Adjusting a child’s sleep habits now makes for happier school days

By Christine Rivers - Program Director, Regional Community Family YMCA
Putnam - posted Mon., Aug. 5, 2013
Contributed
- Contributed Photo

Summertime, and the sleeping is easy... With any luck, your kids are splashing and playing all day, and collapsing in an exhausted heap at night. Without the early-morning school alarm, they're probably sleeping more than ever. They may actually be getting the amount of sleep their growing bodies need!

The National Sleep Foundation's guidelines suggest that pre-school-age children get 11 to 13 hours of sleep per night, that school-age children get 10 to 11 hours, and teens get 8.5 to 9.25 hours per night. Those are pretty easy goals to achieve when the alarm isn't blaring at 5:45 a.m.

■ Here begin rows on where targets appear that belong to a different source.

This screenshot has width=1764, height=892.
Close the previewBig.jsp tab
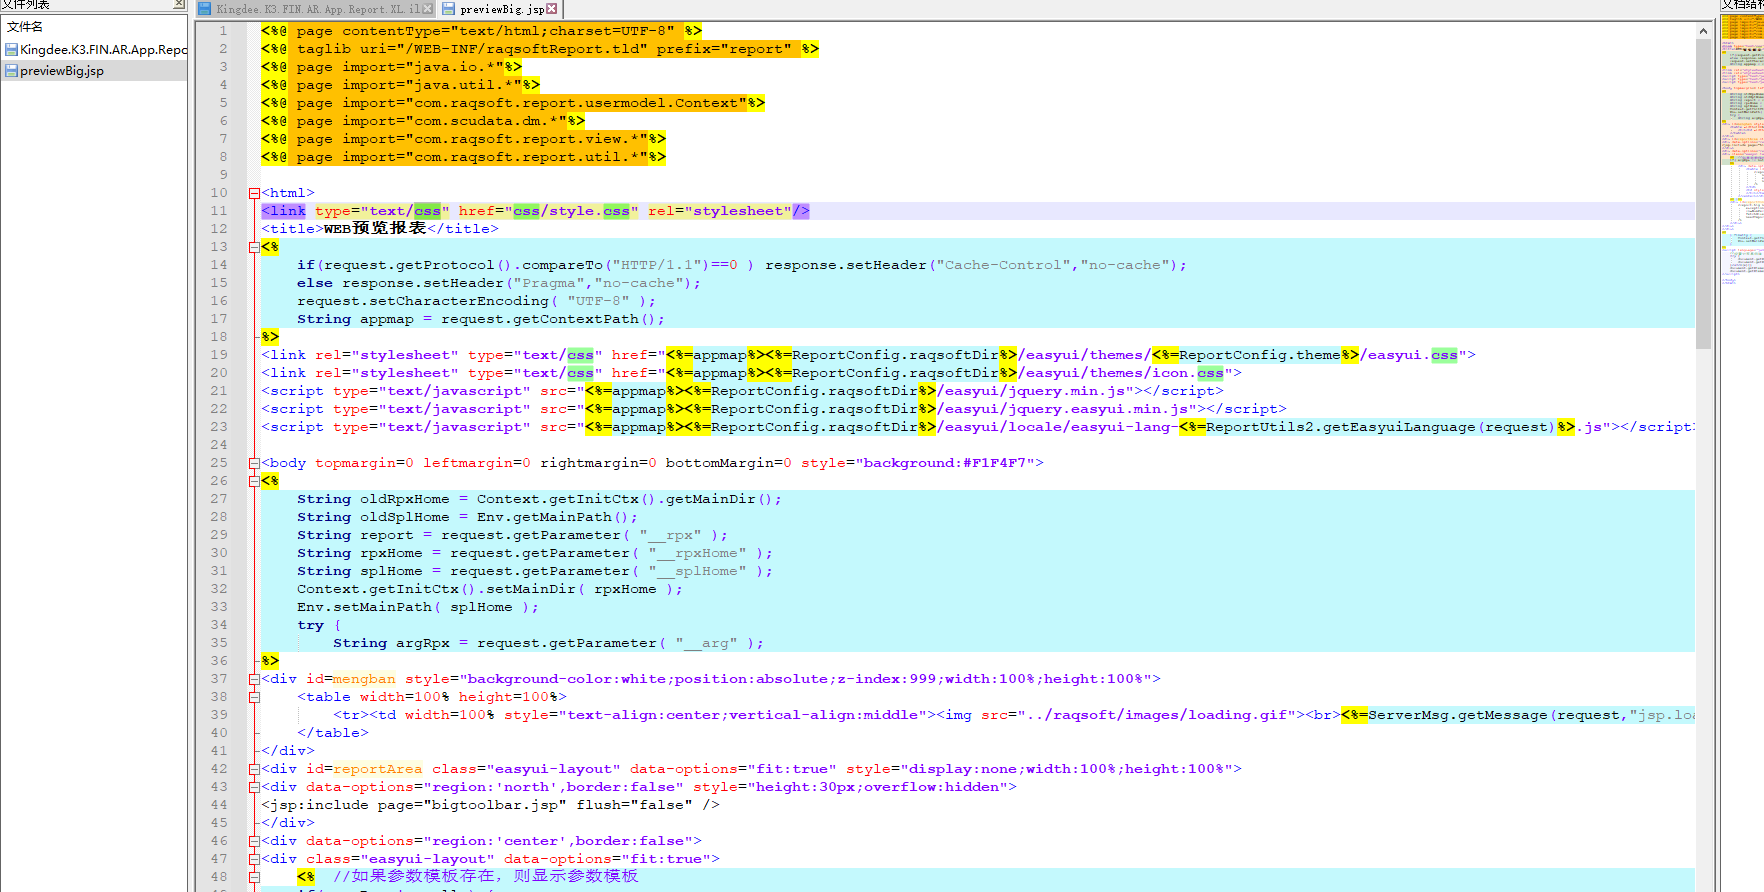pyautogui.click(x=551, y=9)
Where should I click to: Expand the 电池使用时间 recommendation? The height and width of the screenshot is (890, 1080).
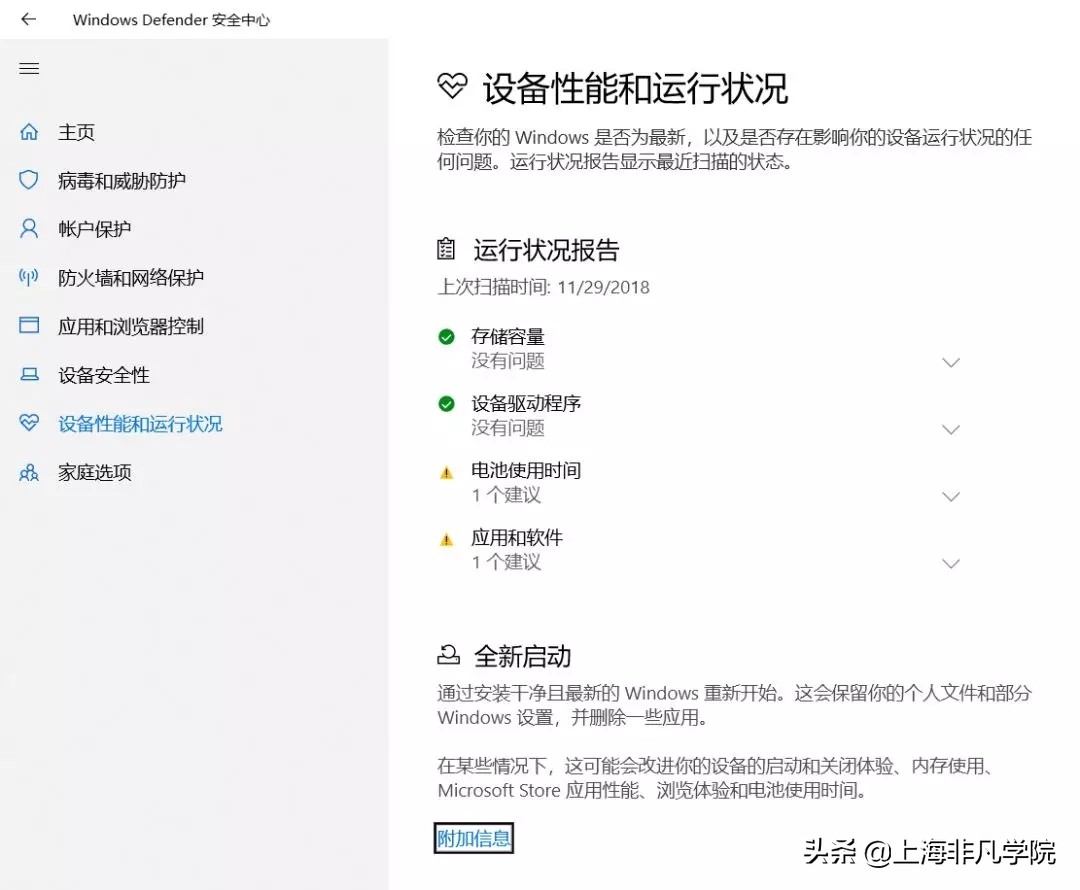point(951,496)
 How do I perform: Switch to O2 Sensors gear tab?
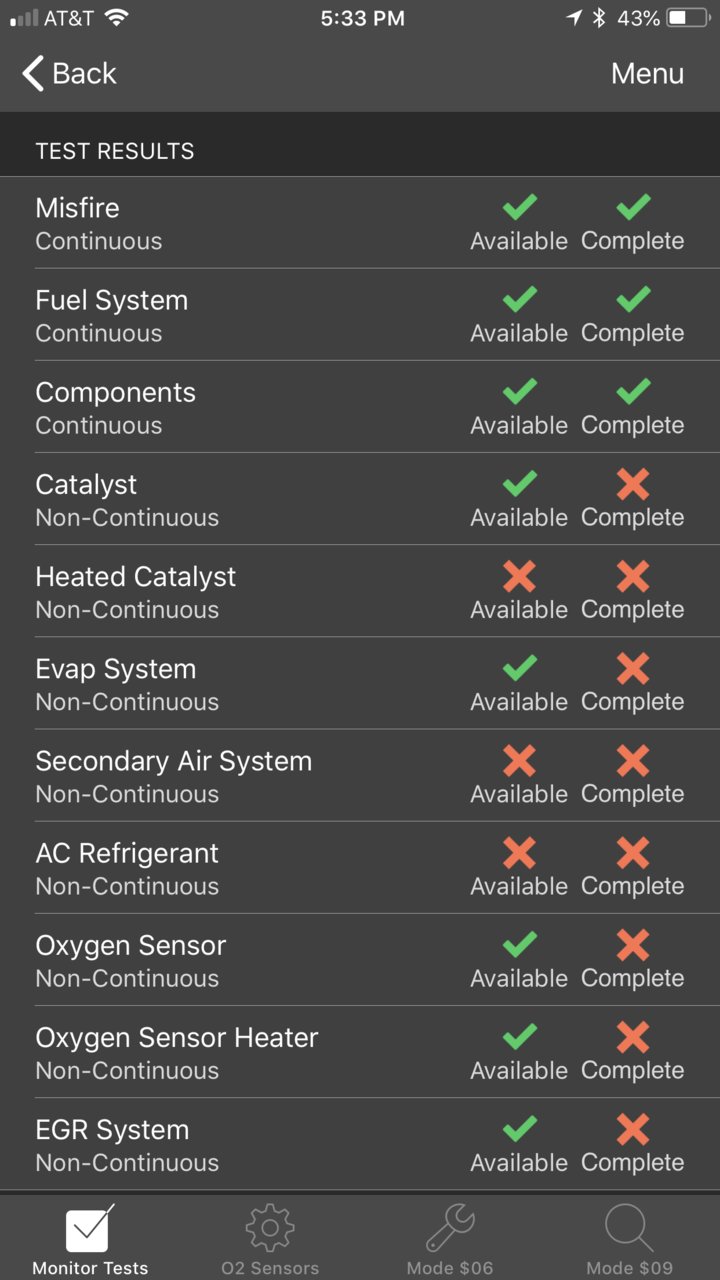click(x=270, y=1239)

In just a few weeks, the joy of sleeping in is going to come to a screeching halt. Will your kids be able to fall asleep early enough to rise and shine for the demands of a school day?

The foundation says that poor or inadequate sleep in school-aged children can lead to mood swings, behavioral problems such as hyperactivity and cognitive problems that impact their ability to learn in school.

Now is the time to reset your children's clocks. If you know that the alarm will be set for 6 a.m. on the first day of school, you also know that your 8-year-old should be going to bed no later than 9 p.m. the night before to get an adequate amount of sleep. By shifting bedtime back a few minutes each night between now and the start of school, you can have your child on a comfortable sleep and wake schedule, rather than starting the school year off with yawns and tears.

The Center for Disease Control makes the following recommendations for a health night's sleep:

•Go to bed at the same time each night, and rise at the same time each morning.
•Sleep in a quiet, dark and relaxing environment, which is neither too hot nor too cold.
•Make your bed comfortable and use it only for sleeping and not for other activities, such as reading, watching TV or listening to music.
•Remove all TVs, computers and other "gadgets" from the bedroom.
•Avoid large meals before bedtime.

Set the rules now so your kids know what to expect in the coming weeks. Unplug those iPods, limit the after-dark screen time, and get ready for a good night's sleep and a great school year!